Chris Wright tells the story in Outside of the months he and his fiancée spent traveling the country in a van. As in the article I shared before, their intent was to live the van life in an anti-#vanlife way.
There was an important caveat. We decided to reject the cushiness of #vanlife and skip the saccharine Instagram posts. This was partly out of necessity—we didn’t have the budget for a $10,000 vintage van and a $10,000 overhaul. But we also feared the Instagramization of our lives, seeing the mountains through the lens of our camera phones. I rolled my eyes (though secretly a little jealous) at the shirtless #vanlife guys whose long captions detailed the importance of learning how to fix a timing belt with a shoelace. Rachel damn sure wasn’t going to sit naked on the roof of the van for a photo shoot every few sunrises. Social media of any kind was officially banned.
We decided, instead, to take the path of the van bums: the transients, the weirdos, the indie bands with no money.Though their intentions were pure, the reality was harder than they expected, harder than they were prepared for.
Their first mistake was buying an unreliable van. Their freedom machine became an anxiety generator. What would fail next? Would they become stranded? And, because their second mistake was underestimating their expenses, could they afford repairs?
If I was obsessing about a breakdown, I was also fixated on money and the way it seemed to flow through our wallets like water through a sieve. Living out of a van can be surprisingly expensive, especially if you’re burning through gas on long drives every couple of days. I had underestimated our costs. Working would mean stopping, extending the trip, spending even more money. I kept thinking about the saying “so poor you can’t keep mosquitoes in underpants.” I only had three pairs. We didn’t need much to survive. But the list of things we could afford was shrinking fast. I was sinking into despair: over van noises, over dollar signs, over anything and everything.I’m not posting this to discourage aspiring nomads. I mean it only as a reality check and to stress two important points. 1) Get the most reliable vehicle you can find and afford. 2) Have a continuing source of income.
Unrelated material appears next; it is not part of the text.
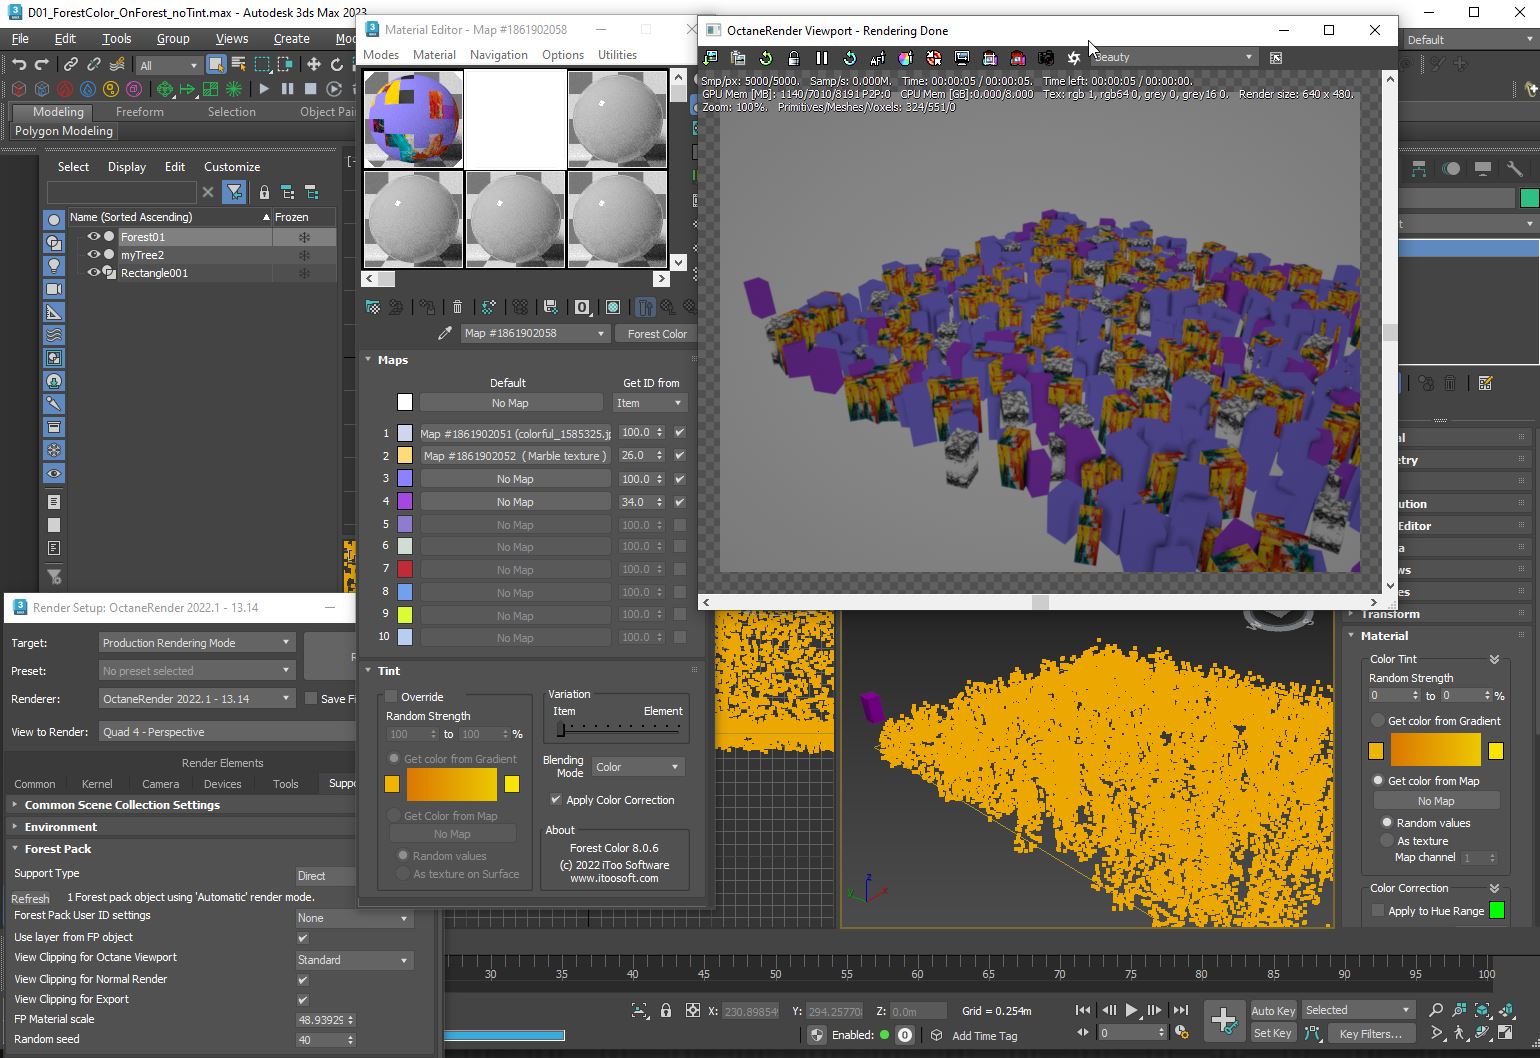
Task: Open the Get ID from Item dropdown
Action: point(649,403)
Like many people who go on a journey to discover the country, Mr. Wright also discovered some things about himself.
Here’s what living out of a van was: a massive stretch of raw adventure and also an earthquake, destabilizing my life, showing me I didn’t really know all that much about risk, privilege, happiness, failure, and my own mental state.Keep your dreams, nomads-to-be, but also keep your head on straight. And hope for luck (although luck is not an emergency plan).